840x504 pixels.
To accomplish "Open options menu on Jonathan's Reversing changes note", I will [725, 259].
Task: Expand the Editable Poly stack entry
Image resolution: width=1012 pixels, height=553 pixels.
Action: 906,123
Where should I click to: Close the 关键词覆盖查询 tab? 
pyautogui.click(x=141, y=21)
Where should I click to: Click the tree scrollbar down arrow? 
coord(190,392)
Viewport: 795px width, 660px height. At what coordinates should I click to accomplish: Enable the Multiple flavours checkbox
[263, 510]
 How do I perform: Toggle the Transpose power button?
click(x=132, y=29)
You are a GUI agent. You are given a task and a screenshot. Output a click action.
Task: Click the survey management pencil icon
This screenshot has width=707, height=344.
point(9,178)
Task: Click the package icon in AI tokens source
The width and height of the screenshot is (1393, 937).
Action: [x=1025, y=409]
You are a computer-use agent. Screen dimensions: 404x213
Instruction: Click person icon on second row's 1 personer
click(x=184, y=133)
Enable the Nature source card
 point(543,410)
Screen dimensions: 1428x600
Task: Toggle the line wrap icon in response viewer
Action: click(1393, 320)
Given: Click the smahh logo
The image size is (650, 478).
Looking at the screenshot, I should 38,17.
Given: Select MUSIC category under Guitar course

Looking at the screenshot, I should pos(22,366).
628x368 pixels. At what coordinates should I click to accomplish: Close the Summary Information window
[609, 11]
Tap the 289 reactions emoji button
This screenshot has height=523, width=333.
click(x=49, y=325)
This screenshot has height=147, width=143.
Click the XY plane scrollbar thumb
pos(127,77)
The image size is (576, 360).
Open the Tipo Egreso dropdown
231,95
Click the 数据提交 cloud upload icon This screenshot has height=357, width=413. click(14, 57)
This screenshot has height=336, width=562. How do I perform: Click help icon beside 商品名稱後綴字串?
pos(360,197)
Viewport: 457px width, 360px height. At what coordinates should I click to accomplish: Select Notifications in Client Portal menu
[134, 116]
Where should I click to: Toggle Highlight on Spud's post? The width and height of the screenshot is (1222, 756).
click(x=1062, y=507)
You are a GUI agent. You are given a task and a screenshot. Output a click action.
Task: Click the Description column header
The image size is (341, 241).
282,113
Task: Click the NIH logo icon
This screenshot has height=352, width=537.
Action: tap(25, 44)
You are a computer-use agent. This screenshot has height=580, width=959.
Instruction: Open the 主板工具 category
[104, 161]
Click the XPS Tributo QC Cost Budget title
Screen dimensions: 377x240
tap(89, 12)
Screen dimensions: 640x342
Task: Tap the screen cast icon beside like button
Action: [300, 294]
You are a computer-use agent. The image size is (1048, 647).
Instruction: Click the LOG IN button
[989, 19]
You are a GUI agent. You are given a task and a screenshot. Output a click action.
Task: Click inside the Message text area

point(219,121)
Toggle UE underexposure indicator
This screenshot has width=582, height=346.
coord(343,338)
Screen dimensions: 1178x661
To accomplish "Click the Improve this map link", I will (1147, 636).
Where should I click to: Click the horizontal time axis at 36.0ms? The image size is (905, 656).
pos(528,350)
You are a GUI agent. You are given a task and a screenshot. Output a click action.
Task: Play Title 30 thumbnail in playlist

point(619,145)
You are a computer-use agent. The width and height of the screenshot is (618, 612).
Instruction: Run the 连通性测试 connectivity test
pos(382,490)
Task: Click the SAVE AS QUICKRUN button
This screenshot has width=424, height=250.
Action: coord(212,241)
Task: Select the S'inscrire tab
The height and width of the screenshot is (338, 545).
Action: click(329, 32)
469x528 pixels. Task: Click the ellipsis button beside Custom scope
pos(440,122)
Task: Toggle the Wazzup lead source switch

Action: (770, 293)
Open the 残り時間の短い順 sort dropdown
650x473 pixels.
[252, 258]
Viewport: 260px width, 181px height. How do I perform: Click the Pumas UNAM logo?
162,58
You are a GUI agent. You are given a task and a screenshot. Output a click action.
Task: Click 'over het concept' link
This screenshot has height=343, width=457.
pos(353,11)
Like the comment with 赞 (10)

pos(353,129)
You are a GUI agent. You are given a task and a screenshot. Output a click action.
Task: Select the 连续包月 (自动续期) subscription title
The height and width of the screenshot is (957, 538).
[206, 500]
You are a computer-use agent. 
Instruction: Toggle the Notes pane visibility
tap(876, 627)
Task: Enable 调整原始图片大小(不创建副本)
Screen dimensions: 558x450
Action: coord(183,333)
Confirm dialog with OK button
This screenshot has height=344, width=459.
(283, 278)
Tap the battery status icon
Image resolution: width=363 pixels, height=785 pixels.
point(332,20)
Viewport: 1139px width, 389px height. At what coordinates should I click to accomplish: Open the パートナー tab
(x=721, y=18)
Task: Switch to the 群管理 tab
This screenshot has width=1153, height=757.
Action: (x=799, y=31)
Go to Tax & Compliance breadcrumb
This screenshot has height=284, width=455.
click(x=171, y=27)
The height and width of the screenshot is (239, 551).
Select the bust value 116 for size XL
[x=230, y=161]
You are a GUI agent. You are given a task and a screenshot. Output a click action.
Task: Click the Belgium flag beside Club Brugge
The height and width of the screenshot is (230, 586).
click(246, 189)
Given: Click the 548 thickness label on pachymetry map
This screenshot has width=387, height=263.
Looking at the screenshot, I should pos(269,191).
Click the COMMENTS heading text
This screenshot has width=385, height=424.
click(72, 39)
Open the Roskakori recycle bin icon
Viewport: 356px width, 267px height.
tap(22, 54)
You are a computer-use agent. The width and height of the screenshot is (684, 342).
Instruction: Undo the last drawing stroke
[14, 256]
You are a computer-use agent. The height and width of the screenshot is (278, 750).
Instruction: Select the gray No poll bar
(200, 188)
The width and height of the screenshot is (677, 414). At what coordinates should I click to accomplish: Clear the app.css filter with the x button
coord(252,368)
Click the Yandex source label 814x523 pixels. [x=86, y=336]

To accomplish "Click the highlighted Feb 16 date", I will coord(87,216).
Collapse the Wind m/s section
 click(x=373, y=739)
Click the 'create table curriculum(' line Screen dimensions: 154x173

------------------------------------------------------------------------

Activity | Send back exactly the lines of the listing above starting at the one with "Task: Toggle the Wazzup lead source switch" and ending at the one with "Task: Click 'over het concept' link", inclusive, and no others.

Result of this exercise |
Task: Toggle the Wazzup lead source switch

Action: (770, 293)
Open the 残り時間の短い順 sort dropdown
650x473 pixels.
[252, 258]
Viewport: 260px width, 181px height. How do I perform: Click the Pumas UNAM logo?
162,58
You are a GUI agent. You are given a task and a screenshot. Output a click action.
Task: Click 'over het concept' link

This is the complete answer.